# Work order
Each record below must be retyped exactly, with nothing left out.

(Beginning of Records provided)

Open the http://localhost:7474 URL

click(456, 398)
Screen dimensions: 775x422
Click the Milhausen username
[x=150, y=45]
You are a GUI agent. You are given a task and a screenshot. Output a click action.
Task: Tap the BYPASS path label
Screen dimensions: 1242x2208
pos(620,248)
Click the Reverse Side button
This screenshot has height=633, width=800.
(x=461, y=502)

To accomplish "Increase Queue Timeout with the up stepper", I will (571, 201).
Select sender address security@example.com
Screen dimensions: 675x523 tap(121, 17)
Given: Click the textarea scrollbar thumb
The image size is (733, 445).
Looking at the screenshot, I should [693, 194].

(End of Records provided)

# Written solution
Open the http://localhost:7474 URL

click(456, 398)
Screen dimensions: 775x422
Click the Milhausen username
[x=150, y=45]
You are a GUI agent. You are given a task and a screenshot. Output a click action.
Task: Tap the BYPASS path label
Screen dimensions: 1242x2208
pos(620,248)
Click the Reverse Side button
This screenshot has height=633, width=800.
(x=461, y=502)

To accomplish "Increase Queue Timeout with the up stepper", I will (571, 201).
Select sender address security@example.com
Screen dimensions: 675x523 tap(121, 17)
Given: Click the textarea scrollbar thumb
The image size is (733, 445).
Looking at the screenshot, I should [693, 194].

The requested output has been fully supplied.